[Exercise text Boundary: Start]

Background information
- Also known as: Melvin Seals and JGB
- Genres: Rock
- Years active: 1995–present
- Labels: House of Blues, Blues Planet
- Members: Melvin Seals; John Kadlecik; John-Paul McLean; Jeremy Hoenig; Lady Chi; Darlene Coleman;
- Past members: Sunshine Becker; John Kahn; Pete Lavezzoli; Jackie LaBranch; Zach Nugent; Gloria Jones; David Kemper; Ozzie Ahlers; Donny Baldwin; Armin Winter; Ronnie Penque; Johnny Markowski; Elgin Seals; Jude Gold; Stu Allen; Dave Hebert; Jimmy Tebeau; Jimmy Hubbard; Justin Purtill; Martin Holland; Kat Walkerson; Sam Howard; Rob Wenig; Mark Corsolini; Judith Harris Colman; Elizabeth Holland; Gail Muldrow; Robert Sheldon Coons; Joe White; Cheryl Rucker; Shirley Starks; Mary-eL;
- Website: www.melvinsealsandjgb.com

= JGB (band) =

American rock band

JGB is an American rock band led by Melvin Seals, who plays electric organ. Its mission is to continue the musical legacy of the Jerry Garcia Band, of which Seals was a longtime member.

[Exercise text Boundary: End]

Activity list:
**A.** In the JGB band profile, what instrument does Melvin Seals play?
**B.** Quote the JGB band profile from "JGB is an American" up to and including "a longtime member.".
The entries have no connection to the JGB band profile.

[Provided data Boundary: Start]

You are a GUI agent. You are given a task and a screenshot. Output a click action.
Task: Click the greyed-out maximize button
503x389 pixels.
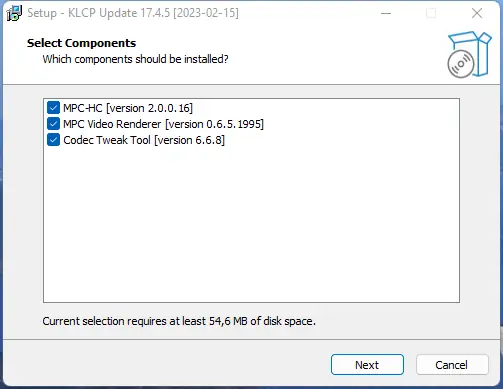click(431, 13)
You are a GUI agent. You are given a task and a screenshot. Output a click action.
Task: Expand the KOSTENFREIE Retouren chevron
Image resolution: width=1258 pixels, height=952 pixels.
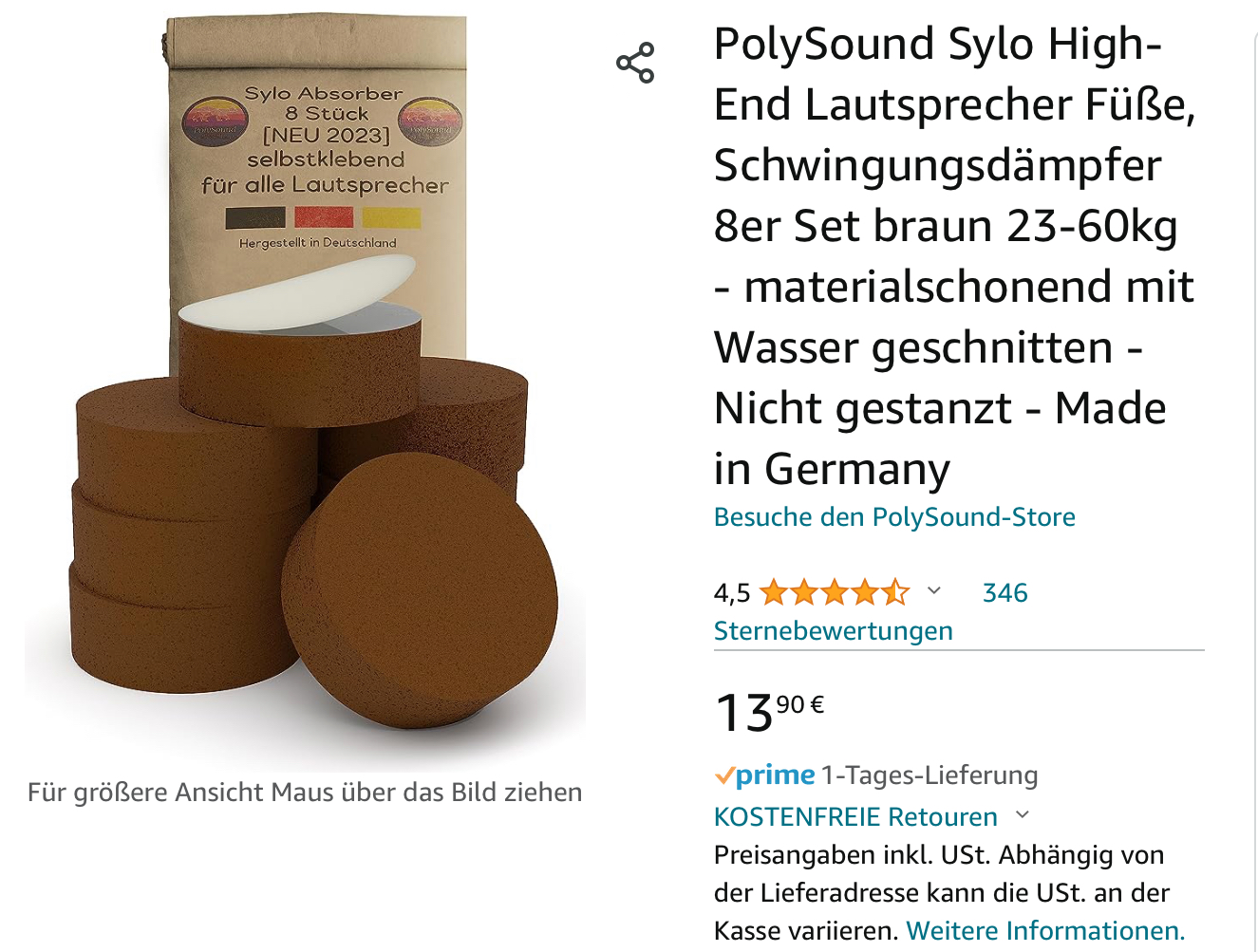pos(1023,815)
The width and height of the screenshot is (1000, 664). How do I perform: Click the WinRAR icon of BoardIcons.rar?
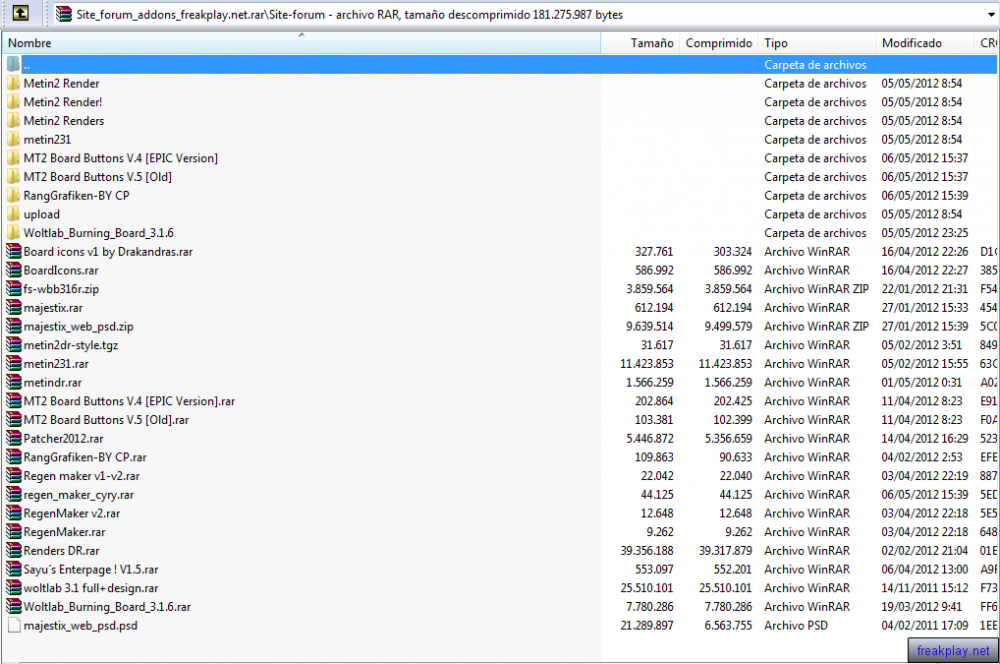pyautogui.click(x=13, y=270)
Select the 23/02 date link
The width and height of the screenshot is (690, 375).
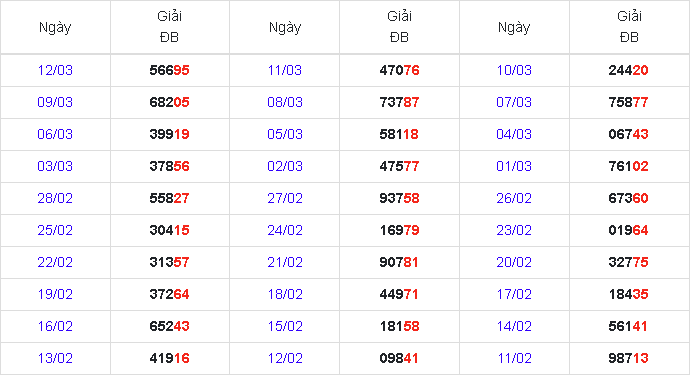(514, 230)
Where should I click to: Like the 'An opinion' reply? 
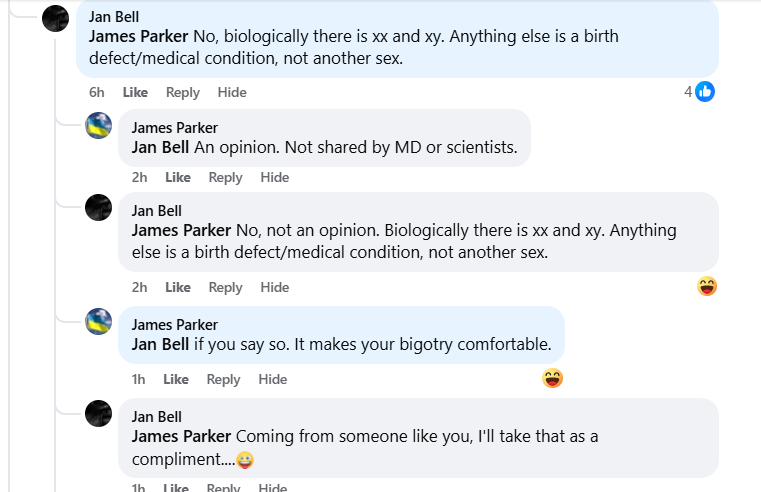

[Provided data Boundary: End]
[Provided data Boundary: Start]

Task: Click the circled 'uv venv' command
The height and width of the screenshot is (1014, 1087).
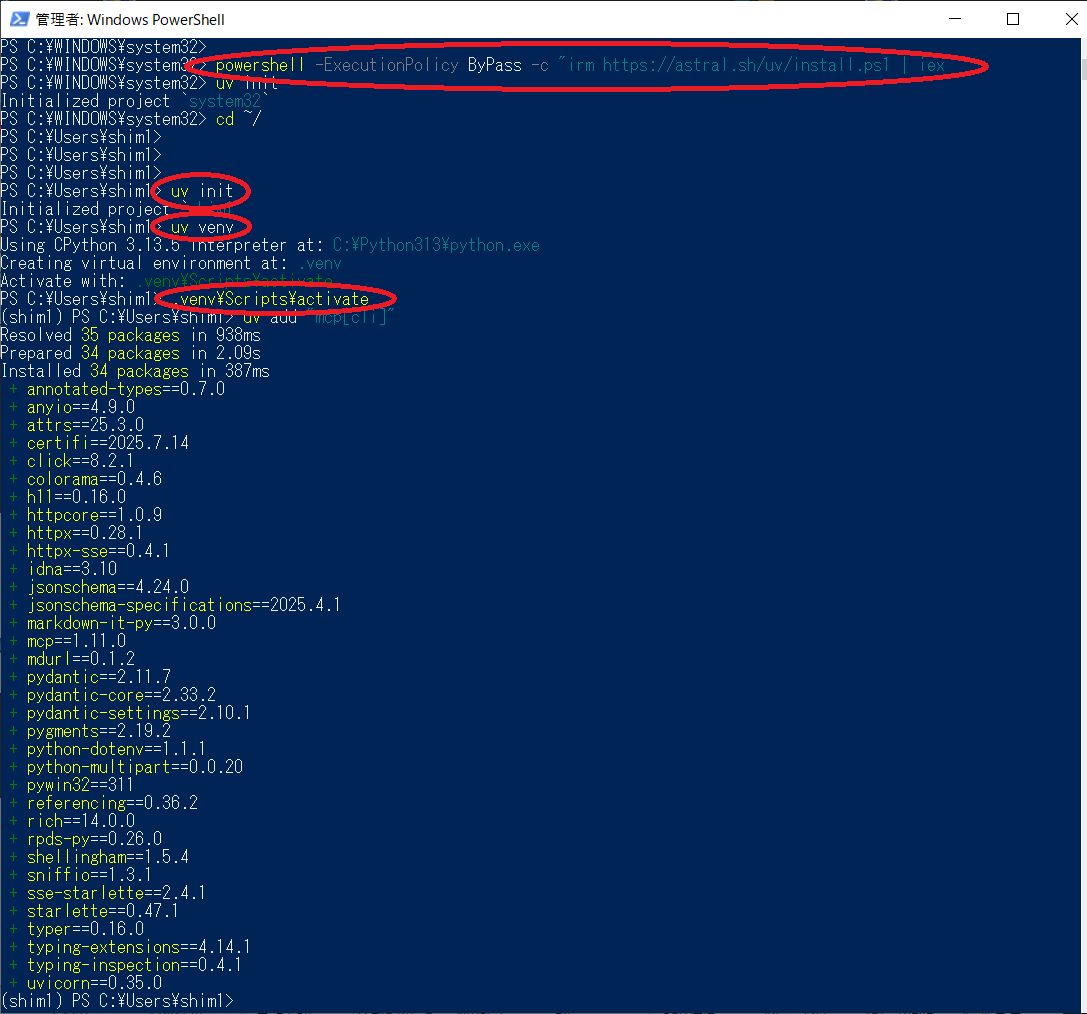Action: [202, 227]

[Provided data Boundary: End]
[Provided data Boundary: Start]

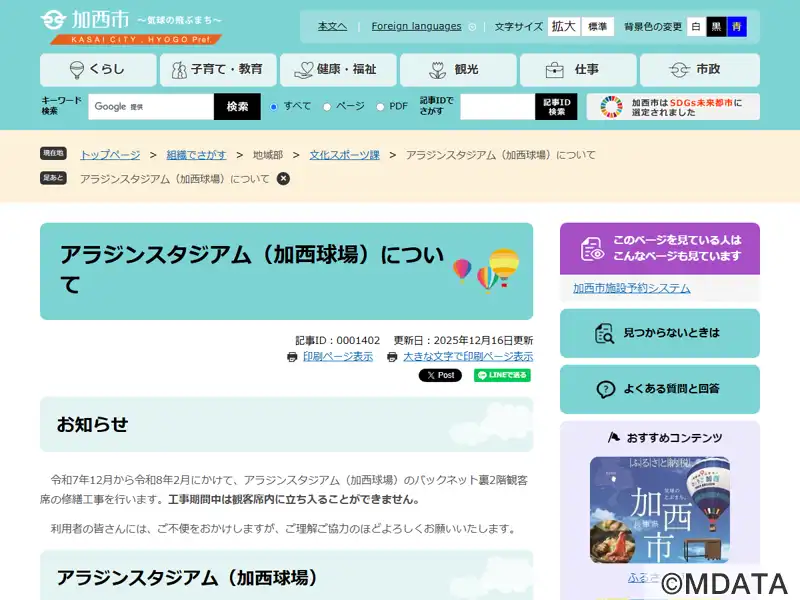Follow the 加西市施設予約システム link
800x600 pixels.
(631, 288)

[Provided data Boundary: End]

Solved tasks:
**A.** Electric organ.

**B.**
JGB is an American rock band led by Melvin Seals, who plays electric organ. Its mission is to continue the musical legacy of the Jerry Garcia Band, of which Seals was a longtime member.